In the Layers palette, select Layer 1 and choose Duplicate “Layer 1” from the palette menu. Double-click the name Layer 1 copy, and in the Layer Options dialog box, rename the new layer to Layer 2, and click OK.

Layer 2 is now an identical copy of Layer 1. All that's left to do is to rotate the four Basics symbols by 20 degrees, the orange and green ones clockwise, the yellow and purple ones counterclockwise.

In the Layers palette, click the triangle next to the Layer 2 name, and then click the triangle next to <Group>, within the expanded view of that layer.

All the elements of this layer are shown, each in its own sublayer. The clipping path hides the parts of the Basics symbols extending outside the rounded rectangle. The stacking order of the layers determines which objects appear further towards the front or back; the green symbol is in front of the yellow symbol, and so on.

In the Layers palette, click the target indicator of the orange symbol, and then Ctrl-click (Windows) or Command-click (Mac OS) on the target indicator of the green symbol to extend the selection to these two sublayers. (See illustration on next page.)

Choose Object > Transform > Transform Each. In the Transform Each dialog box, type -20 (clockwise) as Angle under Rotate. Make sure that you select the objects' centers as reference points (by selecting the center square in the reference point locator). Turn Preview on and off to see how the symbols rotate in relation to the symbols in Layer 1, still visible underneath. Click OK.

In the same manner, select and rotate the yellow and purple symbols in Layer 2 by +20 degree (counterclockwise).

You've successfully recreated the content of Layer 2. In this example, the animation consists simply of rotating objects. For other projects, feel free to use more sophisticated ways to animate objects, including moving, scaling, altering color, or even changing the shape of an object. When you are done, the document needs to be exported in a format that ImageReady can use to create frames from the layers.

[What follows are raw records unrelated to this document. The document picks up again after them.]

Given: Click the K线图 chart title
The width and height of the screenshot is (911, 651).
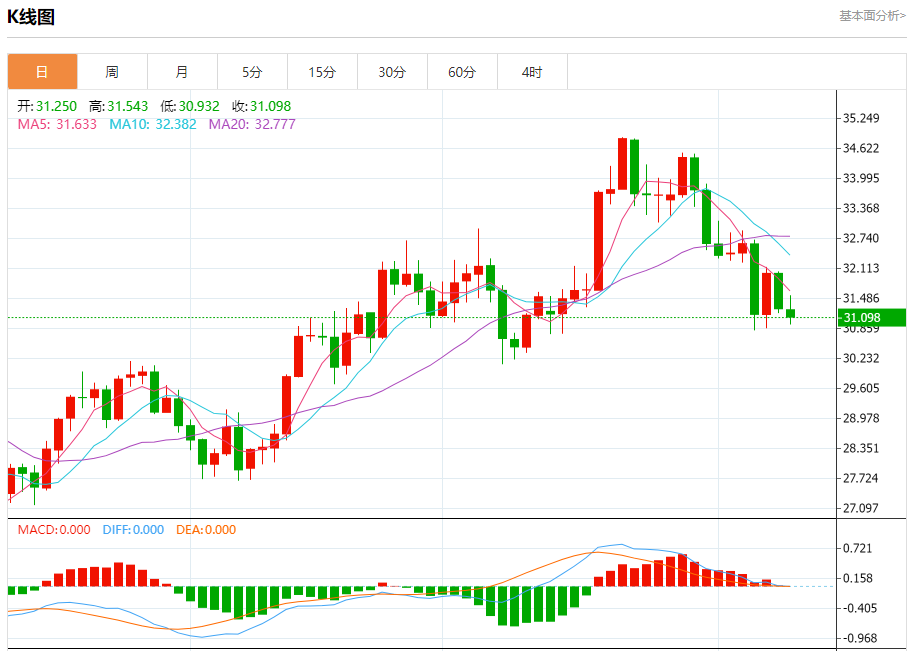Looking at the screenshot, I should 31,17.
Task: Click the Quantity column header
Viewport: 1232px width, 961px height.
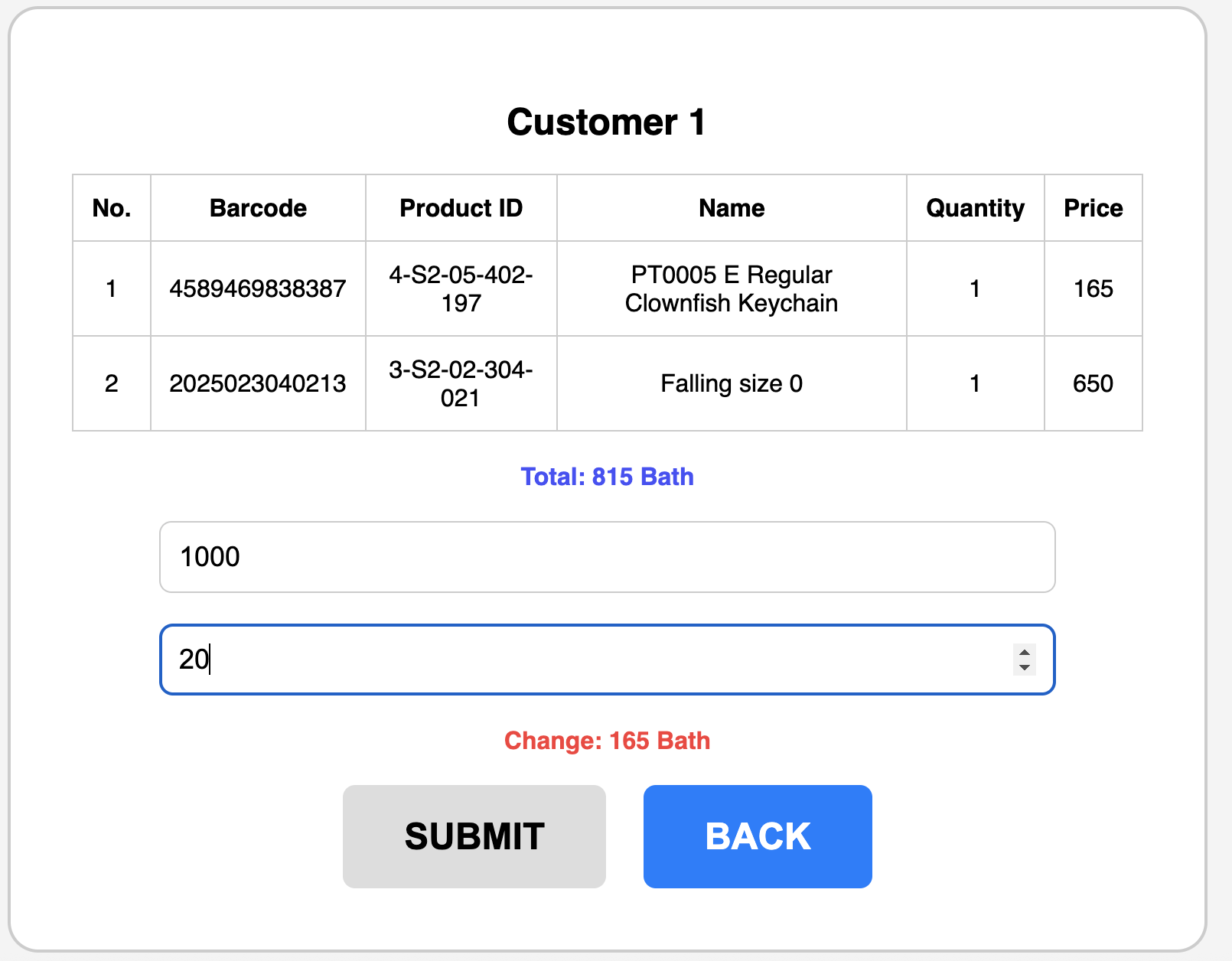Action: 975,208
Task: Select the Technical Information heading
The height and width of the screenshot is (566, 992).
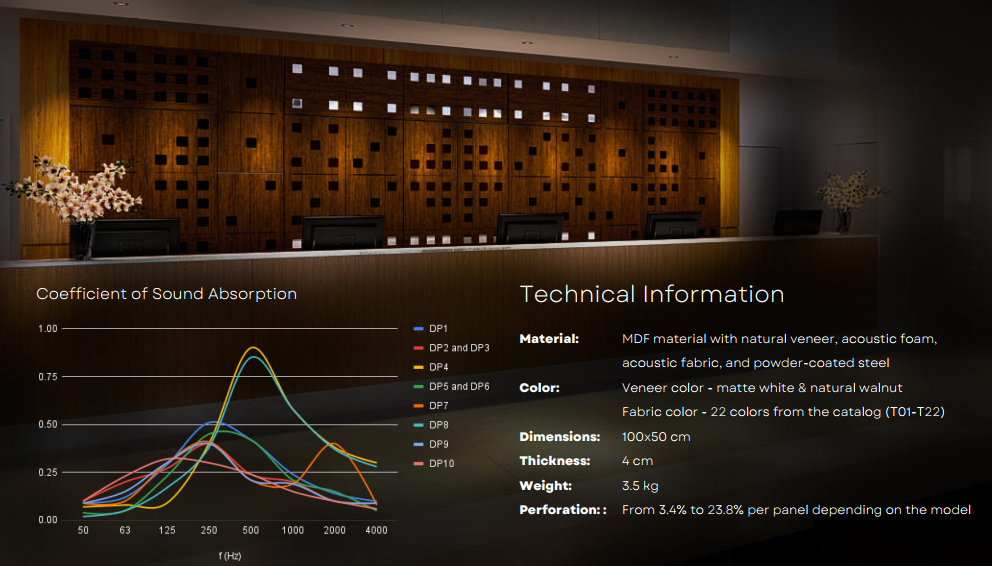Action: [x=652, y=294]
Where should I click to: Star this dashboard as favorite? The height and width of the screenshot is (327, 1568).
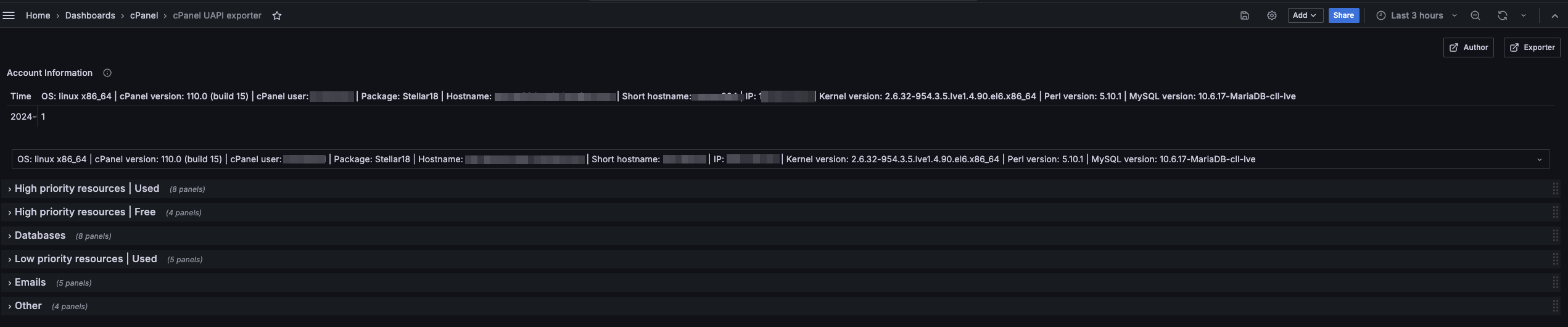click(277, 15)
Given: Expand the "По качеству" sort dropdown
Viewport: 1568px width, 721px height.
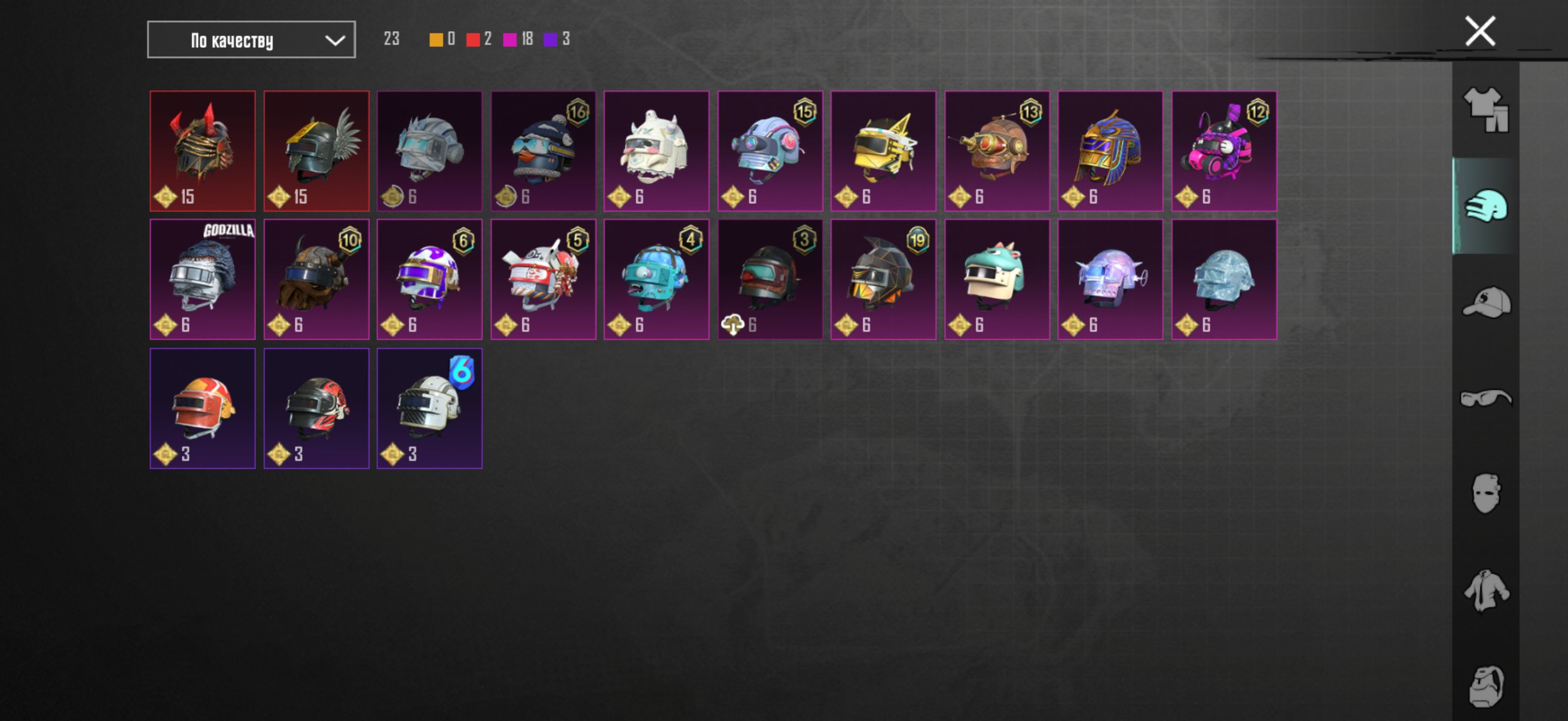Looking at the screenshot, I should coord(251,39).
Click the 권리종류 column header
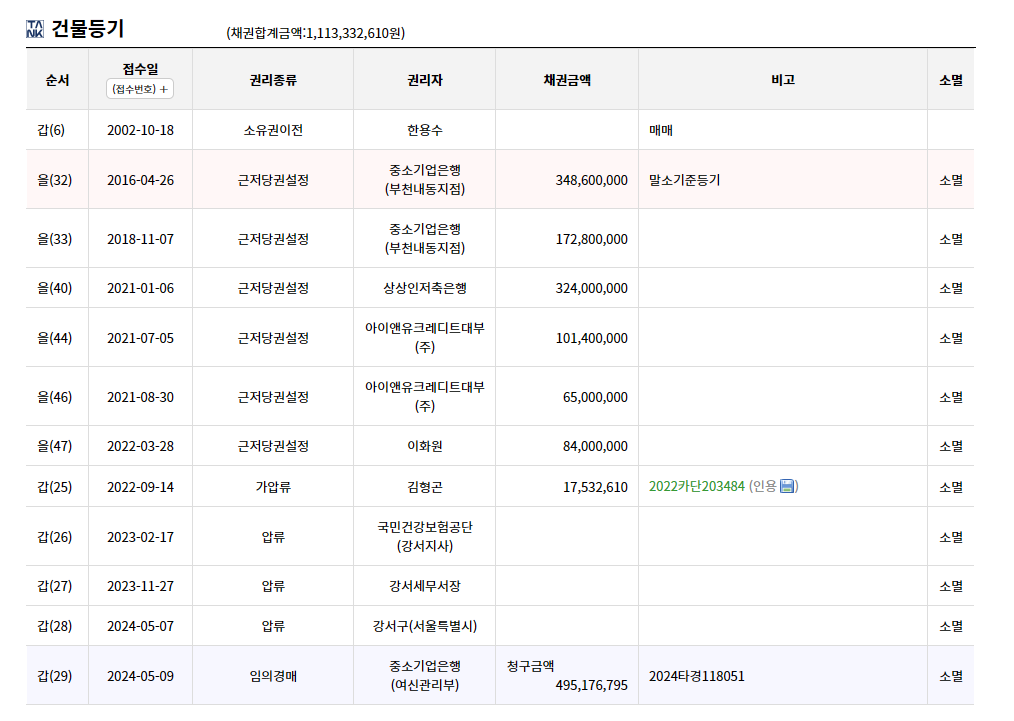 273,80
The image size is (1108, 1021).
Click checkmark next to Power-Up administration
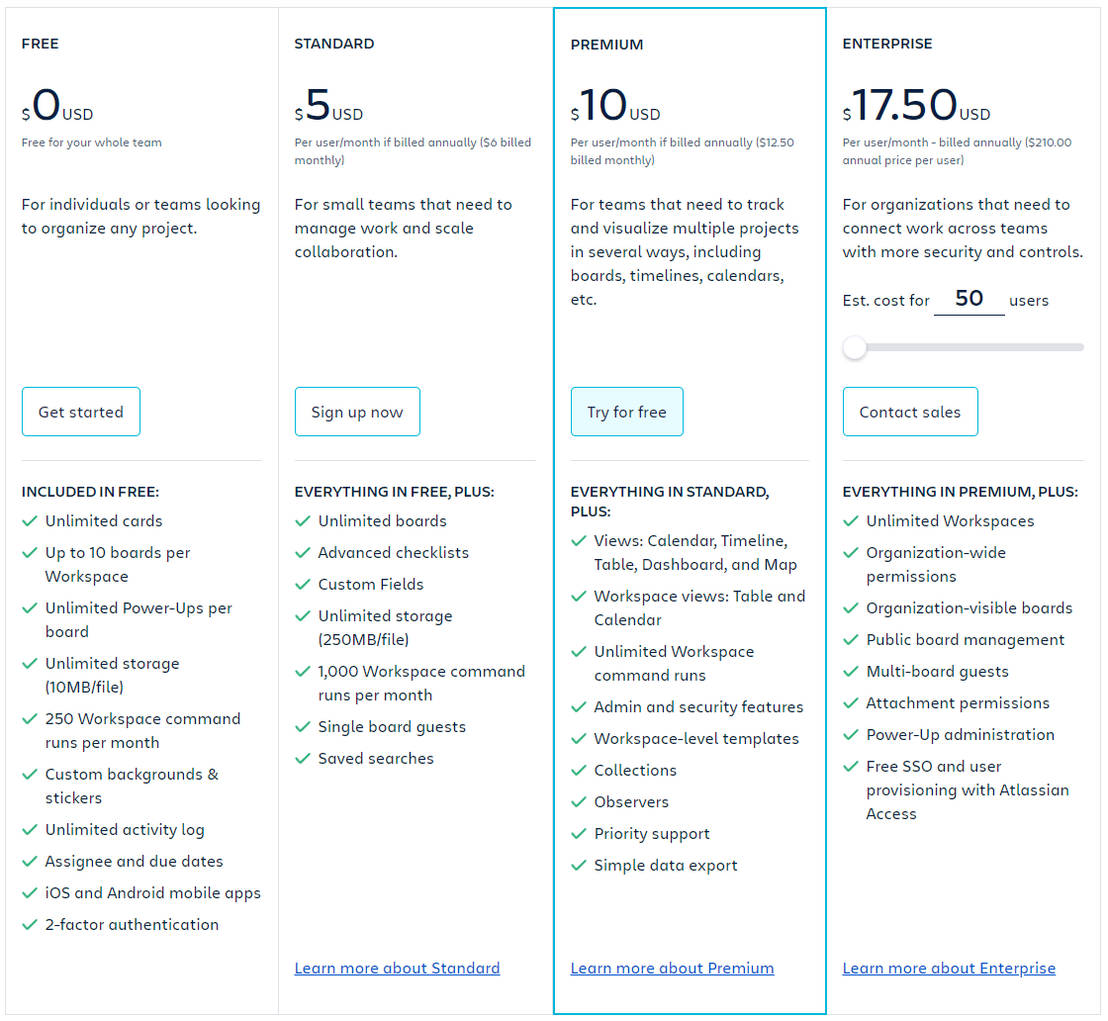click(851, 735)
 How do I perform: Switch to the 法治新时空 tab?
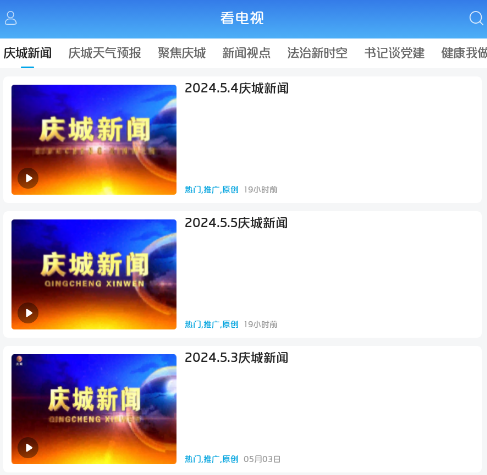(x=317, y=53)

In the Layers palette, choose Show All Layers from the palette menu.

Choose File > Export. In the Export dialog box, select Photoshop (*.PSD) from the Save as type pop-up menu (Windows) or Photoshop (psd) from the Format pop-up menu (Mac OS). The name will change to flower_frames.psd. Navigate to the Lesson06 folder and click Save / Export.

In the Photoshop Export Options dialog box, select the RGB Color Mode, and Screen (72 ppi), under Resolution. Under Options, choose to Export As Photoshop CS2 file format, and to Write Layers (only layers currently visible in the Illustrator document will be exported, that's why it is important that all layers are made visible in step 9). Select Preserve Text Editability (so that the text gets exported in its own layer that can be animated independently in ImageReady), deselect Maximum Editability (otherwise this would create separate layers in Photoshop for each shape in each layer), click Embed ICC Profile, and then click OK.